>> start

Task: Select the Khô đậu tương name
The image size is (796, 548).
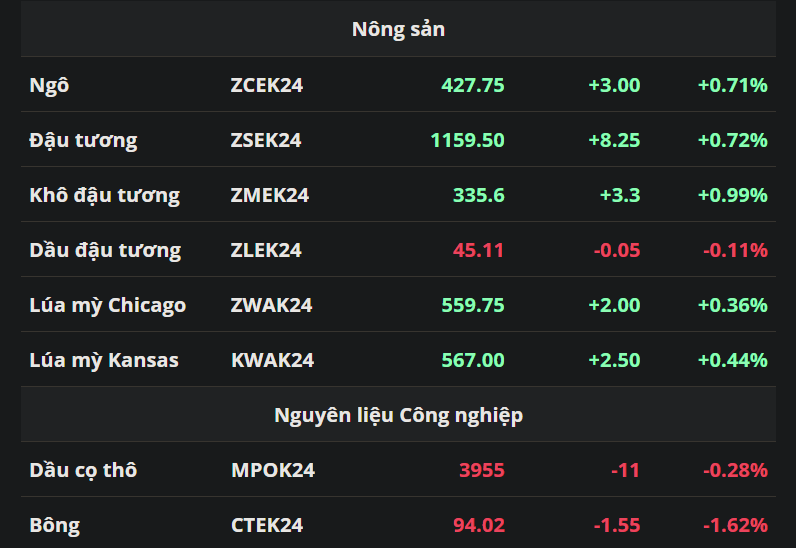Action: 105,195
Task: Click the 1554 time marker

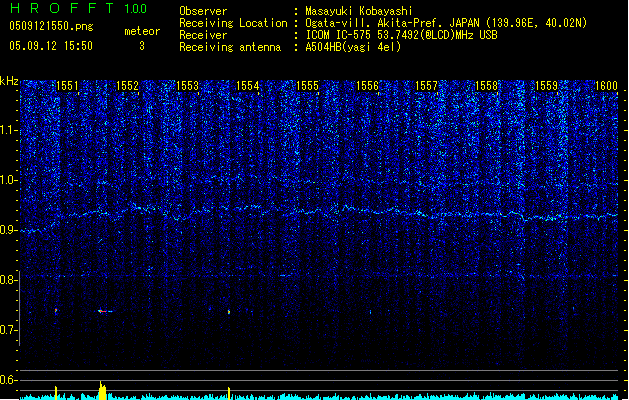Action: (x=247, y=87)
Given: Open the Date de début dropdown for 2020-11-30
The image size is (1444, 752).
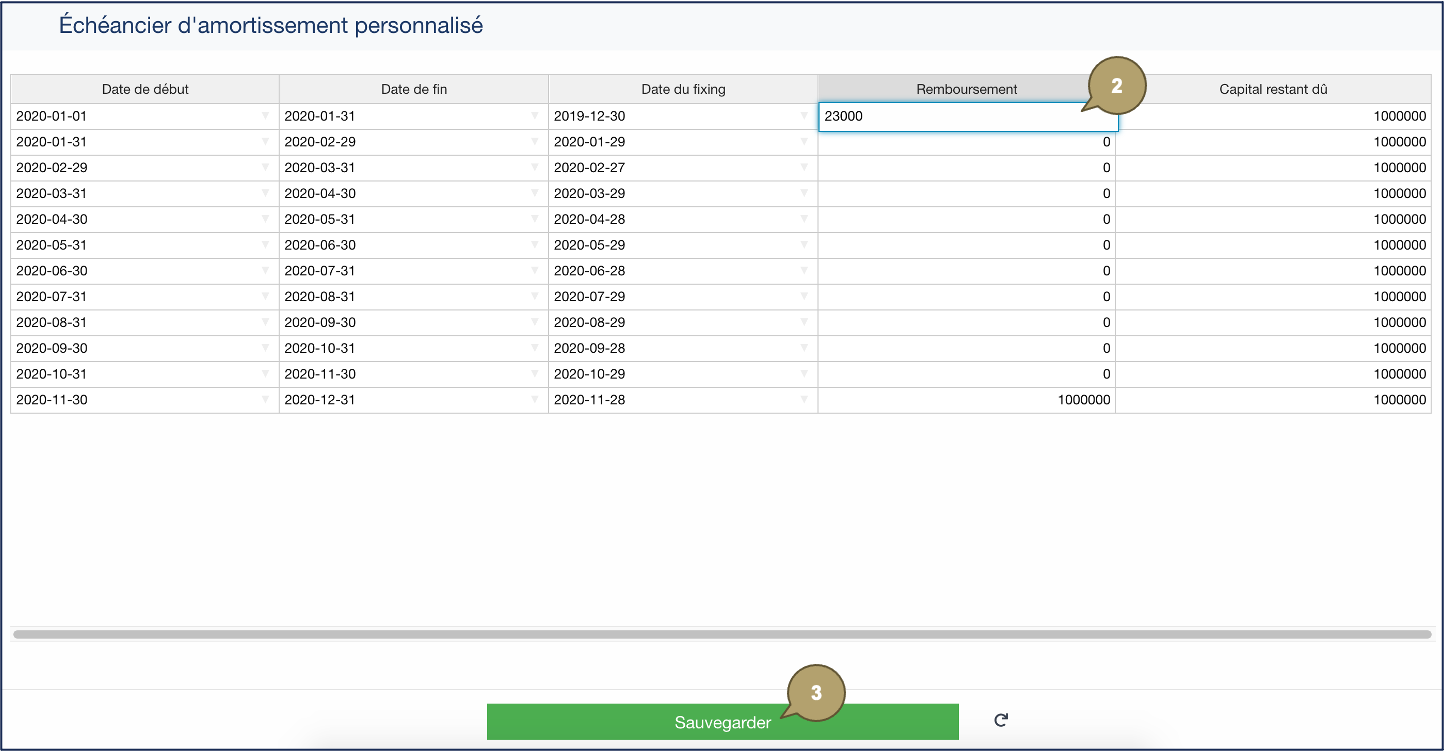Looking at the screenshot, I should [x=266, y=399].
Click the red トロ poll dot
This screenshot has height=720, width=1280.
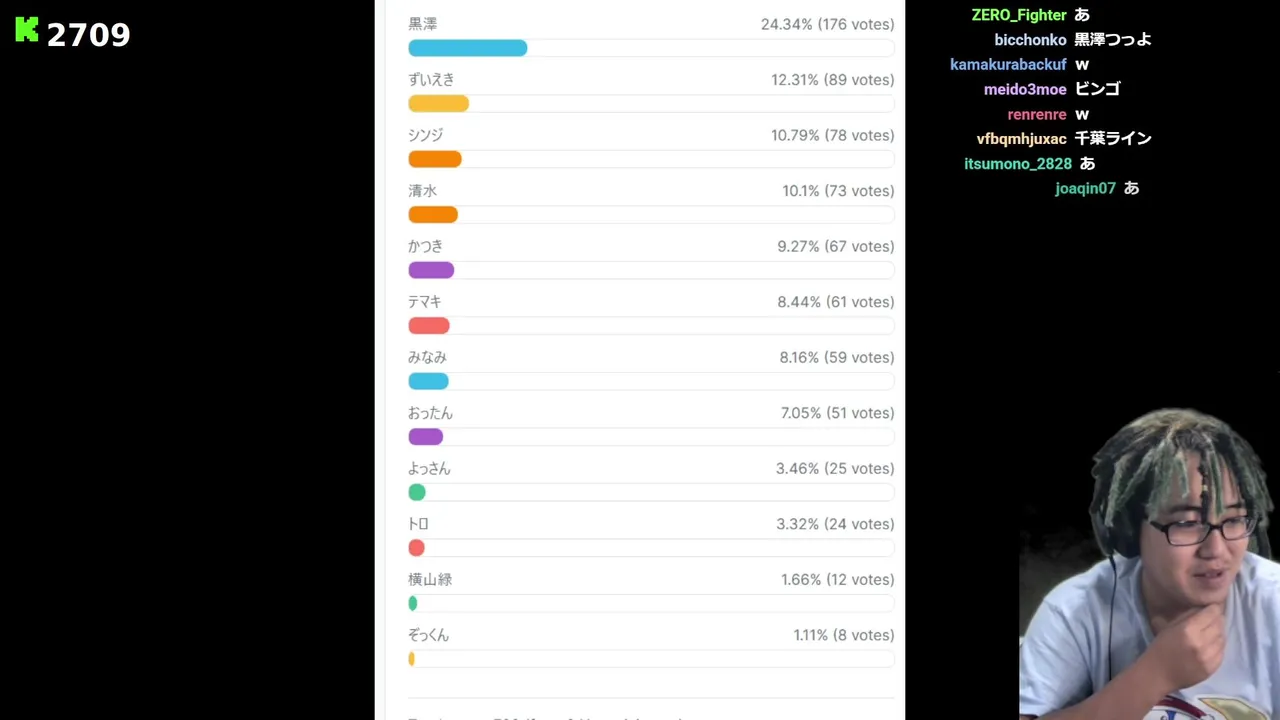click(x=417, y=548)
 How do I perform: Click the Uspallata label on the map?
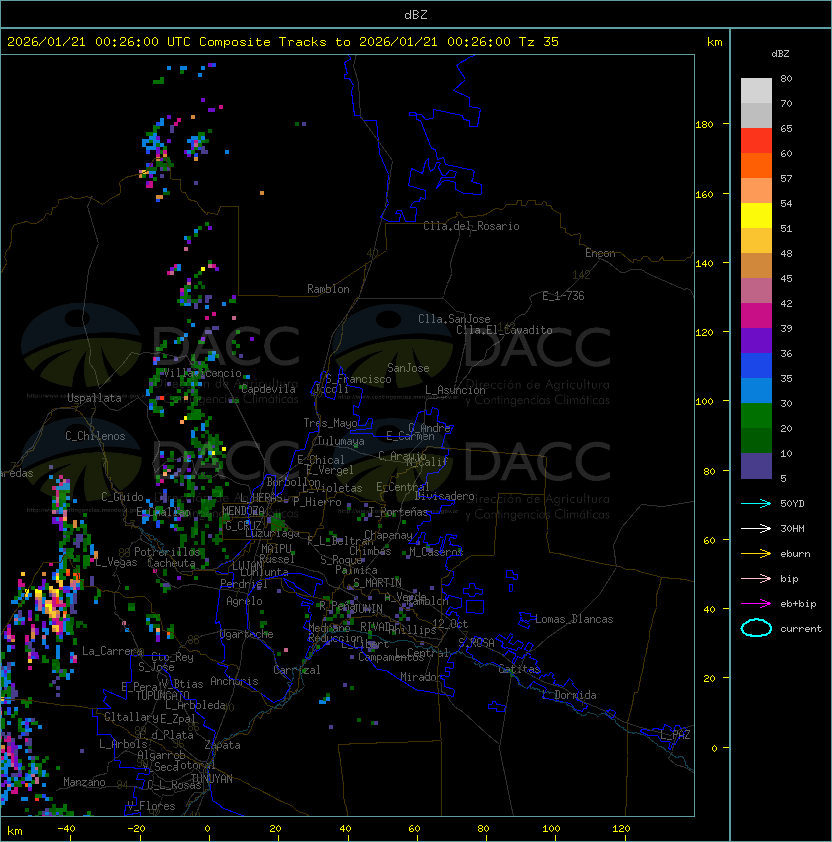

>> end

Rewrite the text of all the records with "image size" replaced by "screenshot size" and everything else left as it is. Omit the pictures from your answer.

Solution to this exercise:
Task: Select the Khô đậu tương name
The screenshot size is (796, 548).
Action: 105,195
Task: Click the 1554 time marker

Action: (x=247, y=87)
Given: Open the Date de début dropdown for 2020-11-30
The screenshot size is (1444, 752).
Looking at the screenshot, I should [x=266, y=399].
Click the red トロ poll dot
This screenshot has height=720, width=1280.
click(x=417, y=548)
 How do I perform: Click the Uspallata label on the map?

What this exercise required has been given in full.